Reid and Keller, who grew up in windy western Kansas, had three birdies in the first round and that was a big difference. The tandem failed to birdie a hole in the second round.
  
“You get a birdie and you get a little expectation going, a little bounce in your step and it helps quite a bit,” said Reid, a retiree out of Sunflower Hills in KCK. “(After yesterday) we planned on winning, and after seven holes we planned on winning. We missed a couple of putts on (Nos.) 8 and 10 and kind of let it get away after that.”
  
Roles and Sasek, whose KGA senior resume includes winning the last two Senior Team Championships with one coming at Colbert Hills, put themselves in contention for a Senior Four-ball title with a one-over 73 on Day One. But changing conditions in the second round led to a few poor shots on the back nine and that led to a 77.
  
“On the front side it seemed like a normal, windy day,” Sasek said of round two. “But then back on the back side it kicked up a little bit and our swings sort of faltered a little bit. And we started tensing up a little bit and we let a few holes get us.” 

Comfortable at Cottonwood
  
With 85 acres of maintained turf, including 50 acres of zoysia fairways, four acres of Crenshaw bentgrass greens and three acres of bentgrass tees and plenty of tall fescue roughs, and staff of just an assistant superintendent and three full-timers, 28-year-old Danzey Nickel has taken on the charge of maintaining the Cottonwood Hills course as superintendent.
  
The Kansas State University graduate took over just two months prior to the event but had the course in championship condition. He works from a temporary office, has a small shop with fenced-in yard and just enough equipment to get by for now.
  
“The biggest thing is trying to drain the course in the spring when the water table is up,” Nickel says. “Our drainage isn’t as effective, because the water has no where to go. Through the summer, the water table goes down, the drainage works excellent.”
  
Nickel says one of the biggest changes he’s had to get used to in his new position is the number of outings to get prepare the course for.
  
“We have corporate outings through different businesses in Wichita and Hutchinson…also just state-wide organizations…in the last couple weeks, the Kansas Young Bankers Assoc. There are a lot of tournaments out here,” he says. “…dealing with 40 to 50 tournaments a year, whether it be a Monday through Friday, Saturday, Sunday. We have to be ready and willing to prepare the course at any given point for the tournaments that we host.”
  
Nickel and staff maintain 82 bunkers on the course and he says it takes about 10 hours to prepare them. As is typical in new construction, some of the bunkers have contamination, and that’s an issue his staff with deal with over time.
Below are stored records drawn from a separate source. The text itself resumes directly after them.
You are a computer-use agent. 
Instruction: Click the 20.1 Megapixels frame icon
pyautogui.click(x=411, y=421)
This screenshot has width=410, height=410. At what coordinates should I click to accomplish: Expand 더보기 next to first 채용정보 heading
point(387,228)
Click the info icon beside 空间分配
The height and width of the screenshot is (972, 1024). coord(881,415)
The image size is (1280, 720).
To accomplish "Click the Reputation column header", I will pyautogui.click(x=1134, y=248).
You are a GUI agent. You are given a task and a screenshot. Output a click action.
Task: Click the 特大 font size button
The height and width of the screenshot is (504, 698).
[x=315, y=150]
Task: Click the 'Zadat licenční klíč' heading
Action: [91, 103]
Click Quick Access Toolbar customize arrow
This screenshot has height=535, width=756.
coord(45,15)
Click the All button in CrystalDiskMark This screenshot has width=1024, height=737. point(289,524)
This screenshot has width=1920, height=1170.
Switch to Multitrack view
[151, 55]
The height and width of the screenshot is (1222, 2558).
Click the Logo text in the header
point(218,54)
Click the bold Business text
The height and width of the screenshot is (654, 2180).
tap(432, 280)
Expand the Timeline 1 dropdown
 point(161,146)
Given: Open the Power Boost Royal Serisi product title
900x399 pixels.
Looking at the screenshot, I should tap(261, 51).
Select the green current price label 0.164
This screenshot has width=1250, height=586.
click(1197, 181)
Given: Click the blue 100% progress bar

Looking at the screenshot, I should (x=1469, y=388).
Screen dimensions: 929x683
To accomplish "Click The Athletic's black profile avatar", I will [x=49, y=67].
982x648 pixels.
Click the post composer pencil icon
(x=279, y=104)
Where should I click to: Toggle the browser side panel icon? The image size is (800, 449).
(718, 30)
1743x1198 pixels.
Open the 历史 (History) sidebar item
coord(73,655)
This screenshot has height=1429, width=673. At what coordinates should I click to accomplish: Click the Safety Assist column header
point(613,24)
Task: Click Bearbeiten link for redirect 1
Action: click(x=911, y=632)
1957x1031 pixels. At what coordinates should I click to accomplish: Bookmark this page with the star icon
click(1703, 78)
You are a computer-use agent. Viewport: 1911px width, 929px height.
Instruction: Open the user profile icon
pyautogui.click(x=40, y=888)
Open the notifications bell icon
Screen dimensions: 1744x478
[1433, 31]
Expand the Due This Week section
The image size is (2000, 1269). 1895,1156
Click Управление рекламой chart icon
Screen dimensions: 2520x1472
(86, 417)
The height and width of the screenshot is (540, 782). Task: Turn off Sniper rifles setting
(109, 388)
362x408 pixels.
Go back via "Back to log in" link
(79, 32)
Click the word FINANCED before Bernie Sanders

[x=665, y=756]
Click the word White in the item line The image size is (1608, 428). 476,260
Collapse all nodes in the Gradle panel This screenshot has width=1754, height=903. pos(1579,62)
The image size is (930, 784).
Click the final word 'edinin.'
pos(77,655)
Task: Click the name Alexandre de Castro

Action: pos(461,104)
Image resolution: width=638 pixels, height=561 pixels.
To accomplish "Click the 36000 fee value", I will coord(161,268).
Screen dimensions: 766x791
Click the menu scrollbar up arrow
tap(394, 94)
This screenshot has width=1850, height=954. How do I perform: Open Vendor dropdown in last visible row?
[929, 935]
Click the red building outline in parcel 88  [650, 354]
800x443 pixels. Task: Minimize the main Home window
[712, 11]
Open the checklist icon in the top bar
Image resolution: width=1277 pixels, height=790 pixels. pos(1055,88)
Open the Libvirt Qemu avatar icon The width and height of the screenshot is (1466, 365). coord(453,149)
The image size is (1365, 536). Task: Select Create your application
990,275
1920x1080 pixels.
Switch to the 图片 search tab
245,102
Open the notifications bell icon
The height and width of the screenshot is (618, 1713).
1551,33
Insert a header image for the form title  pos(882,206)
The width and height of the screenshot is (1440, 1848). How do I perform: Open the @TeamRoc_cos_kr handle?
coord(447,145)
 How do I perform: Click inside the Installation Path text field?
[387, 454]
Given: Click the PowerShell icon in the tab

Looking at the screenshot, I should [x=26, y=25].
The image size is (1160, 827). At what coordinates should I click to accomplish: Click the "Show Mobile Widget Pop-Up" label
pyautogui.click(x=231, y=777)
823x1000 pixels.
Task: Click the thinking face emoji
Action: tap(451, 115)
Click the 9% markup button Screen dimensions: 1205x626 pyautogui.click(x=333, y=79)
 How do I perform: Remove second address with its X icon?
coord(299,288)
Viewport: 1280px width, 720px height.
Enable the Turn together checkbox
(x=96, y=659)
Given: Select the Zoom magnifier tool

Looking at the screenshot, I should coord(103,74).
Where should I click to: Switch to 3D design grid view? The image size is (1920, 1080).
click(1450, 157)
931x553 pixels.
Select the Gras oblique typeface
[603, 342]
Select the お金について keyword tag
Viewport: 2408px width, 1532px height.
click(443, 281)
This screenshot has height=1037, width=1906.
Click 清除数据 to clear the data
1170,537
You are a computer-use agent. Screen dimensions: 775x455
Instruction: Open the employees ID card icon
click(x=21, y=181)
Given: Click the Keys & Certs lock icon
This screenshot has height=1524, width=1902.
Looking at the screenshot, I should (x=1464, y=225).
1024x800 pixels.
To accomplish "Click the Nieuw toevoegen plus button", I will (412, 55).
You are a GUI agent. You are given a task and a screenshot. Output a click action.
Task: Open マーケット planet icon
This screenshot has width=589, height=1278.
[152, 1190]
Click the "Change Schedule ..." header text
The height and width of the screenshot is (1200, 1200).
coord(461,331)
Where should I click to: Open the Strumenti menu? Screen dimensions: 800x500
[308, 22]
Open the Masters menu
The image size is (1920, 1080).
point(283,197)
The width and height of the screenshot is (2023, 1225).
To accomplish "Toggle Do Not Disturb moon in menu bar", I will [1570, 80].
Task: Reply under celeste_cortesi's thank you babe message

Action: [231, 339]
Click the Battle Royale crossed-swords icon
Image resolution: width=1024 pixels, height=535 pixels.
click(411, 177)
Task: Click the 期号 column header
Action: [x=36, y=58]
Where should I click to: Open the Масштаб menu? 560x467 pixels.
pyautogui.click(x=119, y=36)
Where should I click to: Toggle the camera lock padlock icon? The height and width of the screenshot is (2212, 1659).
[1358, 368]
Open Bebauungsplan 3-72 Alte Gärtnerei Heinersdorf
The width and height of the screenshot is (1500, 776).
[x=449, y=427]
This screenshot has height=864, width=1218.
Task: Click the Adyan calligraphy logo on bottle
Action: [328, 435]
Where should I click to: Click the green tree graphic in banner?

Currently, and for the foreseeable future, the staff will continue to ride mow greens at the Cottonwood Hills, Nickel says.
  
“It takes five (hour’s labor) every morning to ride mow the greens. We figured up it would take close to four times that to walk mow and with the golf economy, it’s a situation where it wouldn’t pay off for us,” he says. “We feel like with our John Deere riding greens mowers we’re getting close to the same quality of cut as walk mowing.”
  
Moving from Tamarisk Golf Course in Syracuse, Kan., where he spent the last five years, Nickel says he and wife, Randa, wanted to move farther east in the Sunflower State and they felt Hutchinson might be a good stop.  Randa is a Kindergarten teacher in the nearby Buhler School District.
  
“I was just ready to work at an 18-hole course,” said Nickel, twice a member of state champion teams in high school. “My wife and I are from western Kansas and we like it out there but we’ve always wanted to live a little further east, so there are different amenities available to us and our kids. Hutchinson is an area she’s always liked, as a kid coming to the state fair. It felt like a good fit to come to Cottonwood.”